A structured set of objections, weighed in public.

Desk editor's note, referee report, simulated authors' rebuttal, and a circularity audit. Tearing a paper down is the easy half of reading it; the pith above is the substance, this is the friction.

Referee Report

2 major / 2 minor

Summary. The manuscript introduces Sana, a text-to-image framework for efficient synthesis up to 4096×4096 resolution. It relies on a 32× deep-compression autoencoder to reduce latent tokens from ~16k to ~256 at 1024², a linear-attention DiT backbone, a decoder-only LLM text encoder with in-context learning, and Flow-DPM-Solver sampling. The central claim is that the 0.6B-parameter Sana model matches the quality of much larger models such as Flux-12B while being ~20× smaller and >100× faster in measured throughput, and runnable on a 16 GB laptop GPU in <1 s for 1024×1024 images.

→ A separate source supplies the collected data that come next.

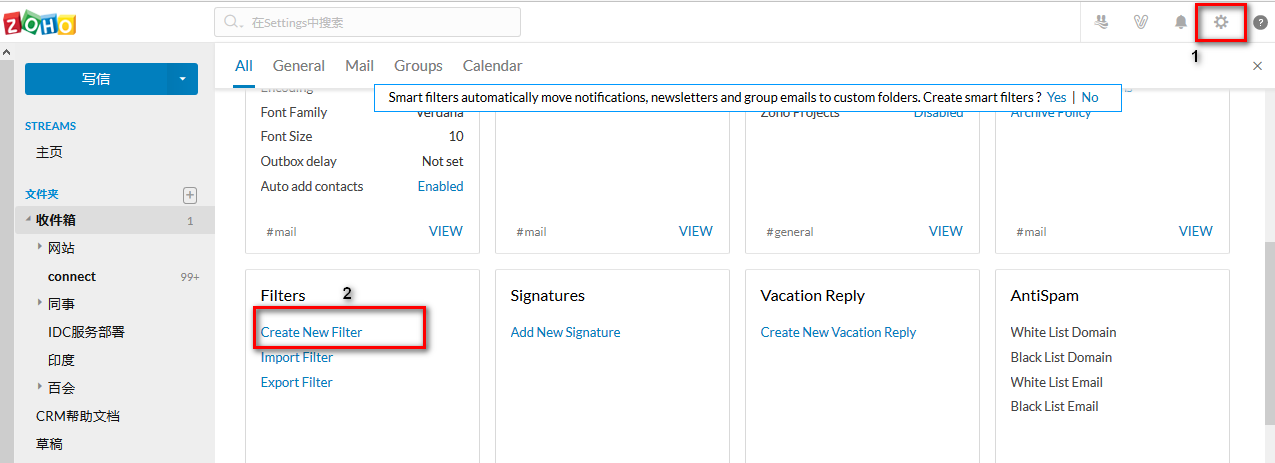The image size is (1275, 463).
Task: Open the settings gear icon
Action: coord(1220,22)
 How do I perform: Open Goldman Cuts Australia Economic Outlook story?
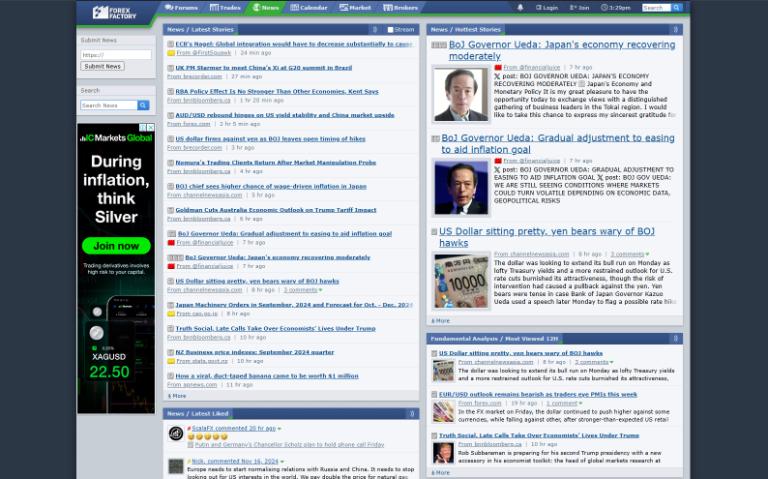(x=276, y=210)
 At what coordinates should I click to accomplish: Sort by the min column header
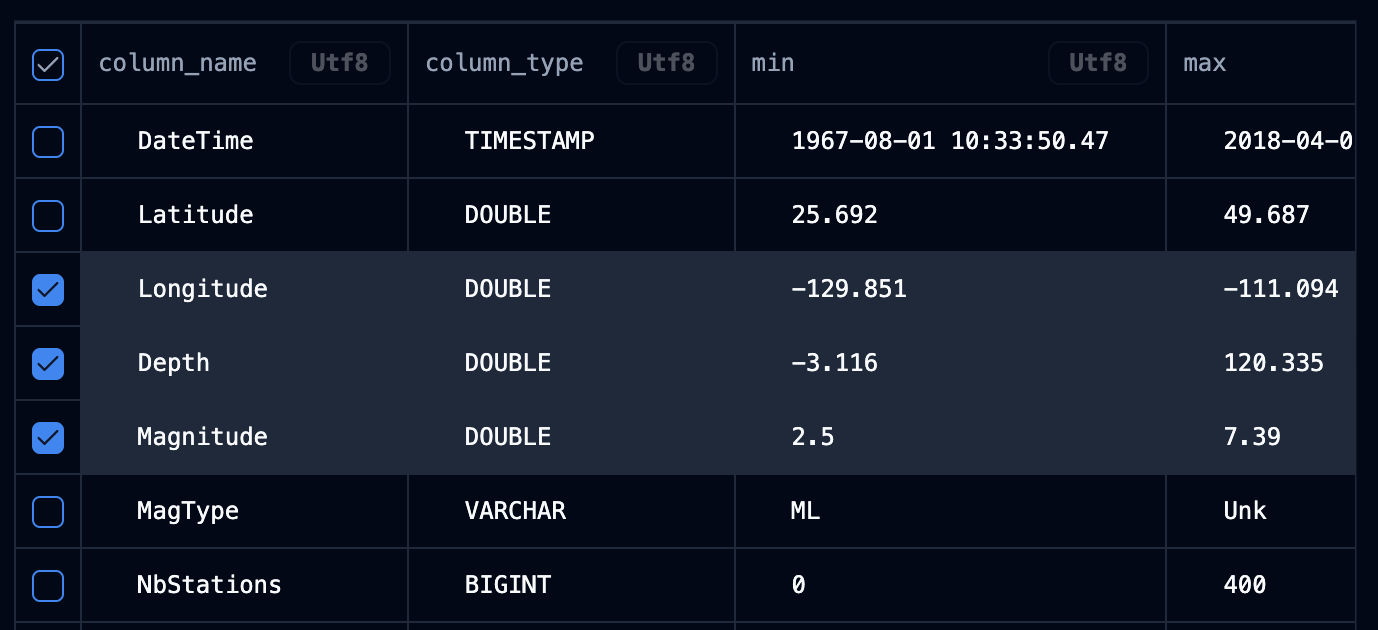click(772, 62)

Significance. If the quality claims hold, the result would be significant for high-resolution image synthesis: it would demonstrate that aggressive latent compression plus linear attention can close the gap to giant diffusion models at far lower parameter count and latency, directly enabling consumer-grade deployment and lowering the barrier to high-res content creation.

major comments (2)
  1. [§3.1] §3.1 and Figure 3: the 32× deep-compression autoencoder is asserted to preserve perceptual quality and text alignment at target resolutions, yet only qualitative examples are shown; no quantitative reconstruction metrics (LPIPS, PSNR, SSIM, or CLIP-text alignment) are reported at 1024² or 4096² against an 8× baseline. Because the entire efficiency argument rests on the AE not discarding details that linear attention cannot recover, this absence leaves the core quality-through-compression claim unverified.
  2. [Experiments] Experimental section: the headline claim that Sana-0.6B is competitive with Flux-12B supplies no supporting tables of FID, CLIP-score, or human-preference metrics on standard benchmarks, nor ablations isolating the contribution of the 32× AE versus linear attention. Without these numbers the speed/size advantage cannot be assessed against an actual quality floor.
minor comments (2)
  1. [Abstract] Abstract: the statement '100+ times faster in measured throughput' should specify the exact hardware, batch size, and resolution at which the comparison was performed.
  2. [§2.2] Notation: the paper uses 'linear attention' without a brief equation or reference to the specific formulation (e.g., Performer-style or ReLU-based) in the main text; a short definition would aid readers.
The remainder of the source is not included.